### How to complete this task
Start at the line in the entries below that contains "Enable the Distortion effect in the rack", stop at the line that contains "Screen dimensions: 1400x860", and output exactly the lines in that span, both ends included.

### Provided entries
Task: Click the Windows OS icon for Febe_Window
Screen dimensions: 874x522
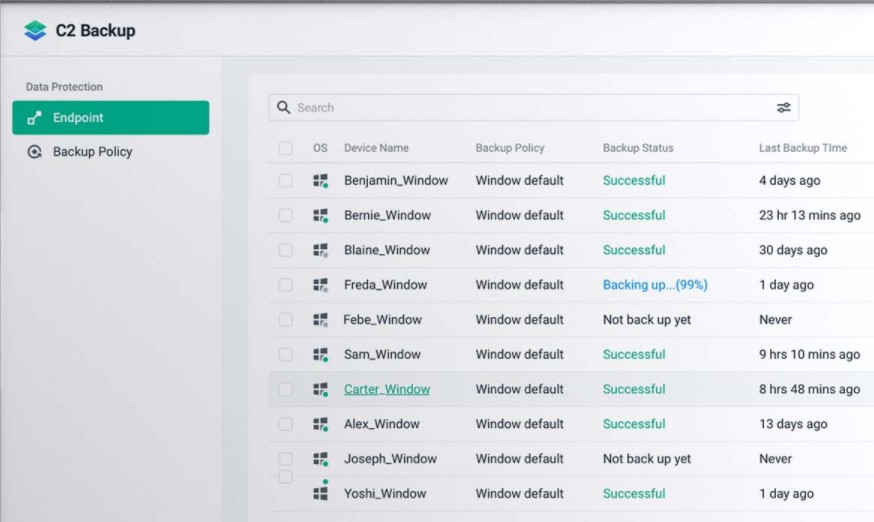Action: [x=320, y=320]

==

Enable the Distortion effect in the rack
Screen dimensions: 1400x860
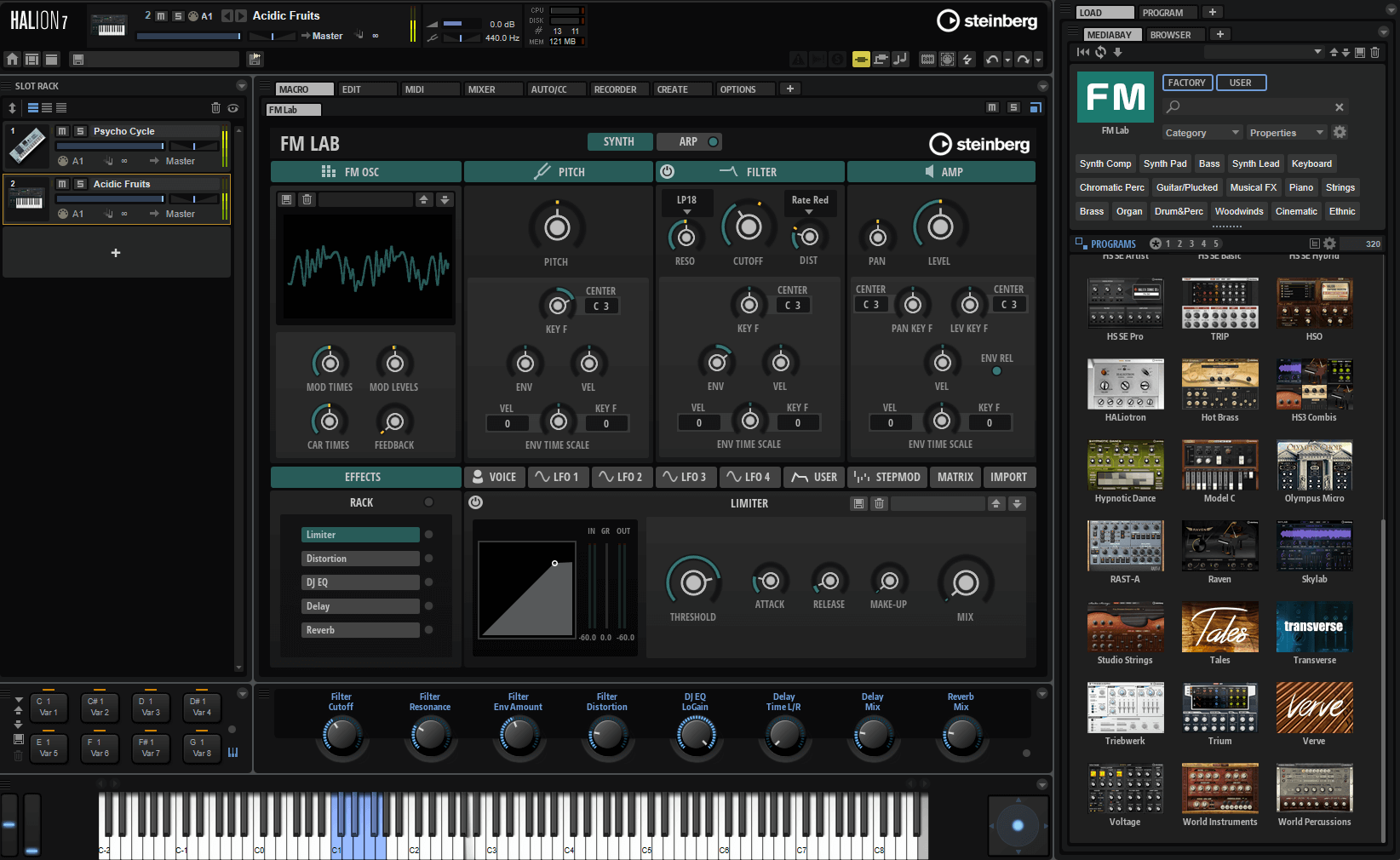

### Solution
Enable the Distortion effect in the rack
Screen dimensions: 1400x860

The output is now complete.